ABOUT THIS TASK
Make a word-for-word copy of the entries below from their first line through the line with "Task: Click the pencil edit dashboard button", and add nothing.

RECORD SET
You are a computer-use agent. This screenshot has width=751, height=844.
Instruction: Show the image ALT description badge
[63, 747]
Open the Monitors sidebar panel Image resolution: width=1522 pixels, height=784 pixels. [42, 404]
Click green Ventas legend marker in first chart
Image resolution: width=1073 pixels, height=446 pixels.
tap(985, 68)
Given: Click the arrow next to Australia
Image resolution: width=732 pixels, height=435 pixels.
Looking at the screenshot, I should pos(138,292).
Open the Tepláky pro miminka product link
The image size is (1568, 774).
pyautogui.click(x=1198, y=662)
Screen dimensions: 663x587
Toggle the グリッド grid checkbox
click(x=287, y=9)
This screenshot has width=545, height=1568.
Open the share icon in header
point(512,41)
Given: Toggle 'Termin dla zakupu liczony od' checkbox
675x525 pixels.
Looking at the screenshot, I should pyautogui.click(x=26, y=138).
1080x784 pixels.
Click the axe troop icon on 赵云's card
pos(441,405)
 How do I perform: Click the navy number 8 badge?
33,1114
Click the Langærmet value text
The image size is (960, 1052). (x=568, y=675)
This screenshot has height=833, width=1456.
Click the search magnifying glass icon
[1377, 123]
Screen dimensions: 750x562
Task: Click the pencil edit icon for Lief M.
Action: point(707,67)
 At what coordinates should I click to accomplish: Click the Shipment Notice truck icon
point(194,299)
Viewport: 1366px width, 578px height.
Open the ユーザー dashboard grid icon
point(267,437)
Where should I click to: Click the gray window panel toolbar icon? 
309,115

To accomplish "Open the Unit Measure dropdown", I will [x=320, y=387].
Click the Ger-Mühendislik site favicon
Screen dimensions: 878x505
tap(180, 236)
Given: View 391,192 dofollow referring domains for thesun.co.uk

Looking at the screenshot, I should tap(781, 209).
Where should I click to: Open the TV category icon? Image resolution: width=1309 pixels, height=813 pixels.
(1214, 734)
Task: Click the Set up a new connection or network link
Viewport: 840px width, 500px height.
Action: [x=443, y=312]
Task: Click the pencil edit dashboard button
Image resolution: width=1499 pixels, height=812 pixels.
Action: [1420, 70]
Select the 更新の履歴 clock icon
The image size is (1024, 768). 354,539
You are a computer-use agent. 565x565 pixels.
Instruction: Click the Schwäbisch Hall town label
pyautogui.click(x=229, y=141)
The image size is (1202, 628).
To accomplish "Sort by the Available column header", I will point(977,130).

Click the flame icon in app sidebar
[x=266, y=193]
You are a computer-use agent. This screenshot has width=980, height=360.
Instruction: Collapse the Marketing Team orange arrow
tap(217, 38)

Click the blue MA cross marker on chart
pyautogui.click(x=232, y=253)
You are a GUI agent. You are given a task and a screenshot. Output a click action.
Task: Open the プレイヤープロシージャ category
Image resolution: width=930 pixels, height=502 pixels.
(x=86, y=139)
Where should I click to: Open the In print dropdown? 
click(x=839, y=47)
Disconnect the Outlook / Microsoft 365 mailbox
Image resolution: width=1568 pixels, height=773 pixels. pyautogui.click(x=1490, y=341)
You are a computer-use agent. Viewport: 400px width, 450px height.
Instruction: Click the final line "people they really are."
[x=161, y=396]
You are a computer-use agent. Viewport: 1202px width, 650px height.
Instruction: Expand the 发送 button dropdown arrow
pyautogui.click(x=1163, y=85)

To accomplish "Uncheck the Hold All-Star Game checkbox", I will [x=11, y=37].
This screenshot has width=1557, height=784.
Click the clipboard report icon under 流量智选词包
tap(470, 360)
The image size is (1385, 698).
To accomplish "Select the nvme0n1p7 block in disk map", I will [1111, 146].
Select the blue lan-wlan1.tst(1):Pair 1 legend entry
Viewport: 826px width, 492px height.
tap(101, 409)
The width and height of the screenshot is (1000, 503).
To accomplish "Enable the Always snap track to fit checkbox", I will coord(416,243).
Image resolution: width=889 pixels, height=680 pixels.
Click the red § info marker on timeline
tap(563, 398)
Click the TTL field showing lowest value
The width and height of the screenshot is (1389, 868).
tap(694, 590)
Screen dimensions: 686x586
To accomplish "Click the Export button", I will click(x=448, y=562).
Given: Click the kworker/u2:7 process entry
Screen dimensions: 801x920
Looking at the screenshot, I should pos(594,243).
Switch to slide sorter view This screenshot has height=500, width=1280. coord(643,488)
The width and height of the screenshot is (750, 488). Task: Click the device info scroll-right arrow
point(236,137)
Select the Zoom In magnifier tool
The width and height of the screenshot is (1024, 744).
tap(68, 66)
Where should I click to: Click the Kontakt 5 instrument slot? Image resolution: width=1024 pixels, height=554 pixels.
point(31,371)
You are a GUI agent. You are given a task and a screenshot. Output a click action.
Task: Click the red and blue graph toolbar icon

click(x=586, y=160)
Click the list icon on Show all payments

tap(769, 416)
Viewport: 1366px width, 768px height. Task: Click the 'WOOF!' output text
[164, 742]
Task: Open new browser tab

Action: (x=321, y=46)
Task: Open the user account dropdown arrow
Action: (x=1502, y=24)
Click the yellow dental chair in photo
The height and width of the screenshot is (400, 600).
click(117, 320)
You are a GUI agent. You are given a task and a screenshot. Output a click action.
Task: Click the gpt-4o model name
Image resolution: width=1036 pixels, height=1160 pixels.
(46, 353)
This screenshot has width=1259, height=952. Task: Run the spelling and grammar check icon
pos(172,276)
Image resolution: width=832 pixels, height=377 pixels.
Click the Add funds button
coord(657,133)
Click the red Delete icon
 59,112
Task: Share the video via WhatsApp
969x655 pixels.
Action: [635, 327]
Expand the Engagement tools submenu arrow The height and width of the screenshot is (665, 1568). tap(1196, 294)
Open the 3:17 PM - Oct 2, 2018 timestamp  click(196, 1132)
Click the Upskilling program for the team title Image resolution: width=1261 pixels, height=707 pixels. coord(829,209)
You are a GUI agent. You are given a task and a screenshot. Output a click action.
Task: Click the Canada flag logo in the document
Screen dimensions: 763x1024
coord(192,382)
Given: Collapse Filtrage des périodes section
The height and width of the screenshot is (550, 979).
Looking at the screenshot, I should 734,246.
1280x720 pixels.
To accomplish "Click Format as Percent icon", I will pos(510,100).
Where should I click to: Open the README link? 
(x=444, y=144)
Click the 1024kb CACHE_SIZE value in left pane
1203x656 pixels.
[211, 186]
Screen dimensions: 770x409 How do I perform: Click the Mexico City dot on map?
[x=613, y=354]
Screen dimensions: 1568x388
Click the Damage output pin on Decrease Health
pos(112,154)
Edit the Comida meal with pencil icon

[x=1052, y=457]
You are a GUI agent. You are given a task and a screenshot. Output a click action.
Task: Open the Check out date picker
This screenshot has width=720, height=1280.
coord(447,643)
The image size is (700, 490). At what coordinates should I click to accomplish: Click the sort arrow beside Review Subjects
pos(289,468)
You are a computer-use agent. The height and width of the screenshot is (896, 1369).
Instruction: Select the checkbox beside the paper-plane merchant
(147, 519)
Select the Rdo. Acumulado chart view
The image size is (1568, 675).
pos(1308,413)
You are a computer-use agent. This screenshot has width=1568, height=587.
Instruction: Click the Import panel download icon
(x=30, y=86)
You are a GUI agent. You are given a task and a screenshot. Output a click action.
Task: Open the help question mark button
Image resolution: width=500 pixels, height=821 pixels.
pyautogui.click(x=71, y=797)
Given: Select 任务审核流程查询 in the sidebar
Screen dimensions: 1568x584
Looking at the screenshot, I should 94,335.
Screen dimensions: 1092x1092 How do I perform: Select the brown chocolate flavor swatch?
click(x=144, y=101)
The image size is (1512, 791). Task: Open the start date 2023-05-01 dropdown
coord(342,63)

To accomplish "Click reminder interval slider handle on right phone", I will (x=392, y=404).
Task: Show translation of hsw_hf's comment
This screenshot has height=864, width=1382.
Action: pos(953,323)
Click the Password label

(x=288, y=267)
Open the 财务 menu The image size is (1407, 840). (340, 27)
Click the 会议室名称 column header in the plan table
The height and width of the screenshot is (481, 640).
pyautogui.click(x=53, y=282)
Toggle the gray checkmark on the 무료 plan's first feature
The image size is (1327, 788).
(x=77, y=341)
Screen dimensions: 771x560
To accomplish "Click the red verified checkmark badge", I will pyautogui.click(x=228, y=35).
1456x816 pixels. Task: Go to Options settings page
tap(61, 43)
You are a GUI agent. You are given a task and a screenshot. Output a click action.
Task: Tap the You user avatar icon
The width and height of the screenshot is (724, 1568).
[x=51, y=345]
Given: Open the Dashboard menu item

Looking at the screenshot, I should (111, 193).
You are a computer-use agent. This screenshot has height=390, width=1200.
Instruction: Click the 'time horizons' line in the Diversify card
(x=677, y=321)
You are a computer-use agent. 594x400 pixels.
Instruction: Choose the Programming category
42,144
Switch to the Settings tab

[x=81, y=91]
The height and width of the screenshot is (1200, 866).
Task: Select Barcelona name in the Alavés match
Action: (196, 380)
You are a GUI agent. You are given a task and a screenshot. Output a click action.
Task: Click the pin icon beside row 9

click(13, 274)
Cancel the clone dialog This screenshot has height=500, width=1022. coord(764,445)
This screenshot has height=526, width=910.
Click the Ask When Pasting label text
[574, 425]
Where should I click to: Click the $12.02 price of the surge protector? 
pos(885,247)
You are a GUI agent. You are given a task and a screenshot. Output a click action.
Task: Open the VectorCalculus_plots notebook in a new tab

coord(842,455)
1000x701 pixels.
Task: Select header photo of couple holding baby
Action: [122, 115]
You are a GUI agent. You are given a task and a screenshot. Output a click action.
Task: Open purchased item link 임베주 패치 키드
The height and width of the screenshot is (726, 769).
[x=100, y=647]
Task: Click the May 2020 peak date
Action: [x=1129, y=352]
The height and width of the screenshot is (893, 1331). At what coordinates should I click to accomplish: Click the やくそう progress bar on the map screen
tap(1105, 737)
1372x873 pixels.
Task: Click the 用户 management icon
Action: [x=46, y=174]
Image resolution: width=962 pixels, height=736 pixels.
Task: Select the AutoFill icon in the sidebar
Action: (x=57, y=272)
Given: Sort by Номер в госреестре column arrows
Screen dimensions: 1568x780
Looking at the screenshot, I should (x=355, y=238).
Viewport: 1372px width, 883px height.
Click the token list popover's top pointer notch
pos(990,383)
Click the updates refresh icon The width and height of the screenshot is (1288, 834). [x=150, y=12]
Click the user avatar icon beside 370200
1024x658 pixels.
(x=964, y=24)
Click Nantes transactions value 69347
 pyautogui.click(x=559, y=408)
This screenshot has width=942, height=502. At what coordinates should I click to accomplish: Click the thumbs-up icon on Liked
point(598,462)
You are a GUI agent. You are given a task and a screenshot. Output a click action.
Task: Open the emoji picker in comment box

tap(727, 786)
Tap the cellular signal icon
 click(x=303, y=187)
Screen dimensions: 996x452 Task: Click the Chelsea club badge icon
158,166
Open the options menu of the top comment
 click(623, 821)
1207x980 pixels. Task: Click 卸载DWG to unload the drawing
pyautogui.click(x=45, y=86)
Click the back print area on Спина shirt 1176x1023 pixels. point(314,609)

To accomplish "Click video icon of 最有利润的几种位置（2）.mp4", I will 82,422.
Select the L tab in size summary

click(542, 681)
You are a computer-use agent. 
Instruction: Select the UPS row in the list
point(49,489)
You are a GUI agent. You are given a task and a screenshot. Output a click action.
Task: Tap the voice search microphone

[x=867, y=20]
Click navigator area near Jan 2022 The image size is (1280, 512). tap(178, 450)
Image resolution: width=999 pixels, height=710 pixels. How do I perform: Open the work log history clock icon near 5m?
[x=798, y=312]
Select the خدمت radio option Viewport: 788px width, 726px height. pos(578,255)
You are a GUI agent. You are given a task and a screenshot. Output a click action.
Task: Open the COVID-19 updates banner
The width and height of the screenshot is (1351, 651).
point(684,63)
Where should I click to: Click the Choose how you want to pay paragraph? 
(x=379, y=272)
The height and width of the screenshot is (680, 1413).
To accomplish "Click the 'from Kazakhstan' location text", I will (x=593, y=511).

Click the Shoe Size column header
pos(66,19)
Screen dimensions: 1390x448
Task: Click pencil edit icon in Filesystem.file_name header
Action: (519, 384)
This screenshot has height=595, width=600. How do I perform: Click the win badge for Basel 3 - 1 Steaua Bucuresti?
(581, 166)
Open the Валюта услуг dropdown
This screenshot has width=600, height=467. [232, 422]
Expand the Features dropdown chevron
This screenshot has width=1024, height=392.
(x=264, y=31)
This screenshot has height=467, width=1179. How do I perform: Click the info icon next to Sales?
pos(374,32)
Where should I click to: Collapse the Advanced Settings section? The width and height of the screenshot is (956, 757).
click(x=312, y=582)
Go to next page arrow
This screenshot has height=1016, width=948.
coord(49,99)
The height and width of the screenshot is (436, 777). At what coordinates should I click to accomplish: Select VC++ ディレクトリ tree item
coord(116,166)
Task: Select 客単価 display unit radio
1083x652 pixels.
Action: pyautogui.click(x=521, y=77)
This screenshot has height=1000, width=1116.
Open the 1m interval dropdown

ANSWER SPACE
You are a computer-use agent. This screenshot has width=751, height=844.
Instruction: Show the image ALT description badge
[63, 747]
Open the Monitors sidebar panel Image resolution: width=1522 pixels, height=784 pixels. [42, 404]
Click green Ventas legend marker in first chart
Image resolution: width=1073 pixels, height=446 pixels.
tap(985, 68)
Given: Click the arrow next to Australia
Image resolution: width=732 pixels, height=435 pixels.
Looking at the screenshot, I should pos(138,292).
Open the Tepláky pro miminka product link
The image size is (1568, 774).
pyautogui.click(x=1198, y=662)
Screen dimensions: 663x587
Toggle the グリッド grid checkbox
click(x=287, y=9)
This screenshot has width=545, height=1568.
Open the share icon in header
point(512,41)
Given: Toggle 'Termin dla zakupu liczony od' checkbox
675x525 pixels.
Looking at the screenshot, I should pyautogui.click(x=26, y=138).
1080x784 pixels.
Click the axe troop icon on 赵云's card
pos(441,405)
 How do I perform: Click the navy number 8 badge?
33,1114
Click the Langærmet value text
The image size is (960, 1052). (x=568, y=675)
This screenshot has height=833, width=1456.
Click the search magnifying glass icon
[1377, 123]
Screen dimensions: 750x562
Task: Click the pencil edit icon for Lief M.
Action: point(707,67)
 At what coordinates should I click to accomplish: Click the Shipment Notice truck icon
point(194,299)
Viewport: 1366px width, 578px height.
Open the ユーザー dashboard grid icon
point(267,437)
Where should I click to: Click the gray window panel toolbar icon? 
309,115

To accomplish "Open the Unit Measure dropdown", I will [x=320, y=387].
Click the Ger-Mühendislik site favicon
Screen dimensions: 878x505
tap(180, 236)
Given: View 391,192 dofollow referring domains for thesun.co.uk

Looking at the screenshot, I should tap(781, 209).
Where should I click to: Open the TV category icon? Image resolution: width=1309 pixels, height=813 pixels.
(1214, 734)
Task: Click the Set up a new connection or network link
Viewport: 840px width, 500px height.
Action: [x=443, y=312]
Task: Click the pencil edit dashboard button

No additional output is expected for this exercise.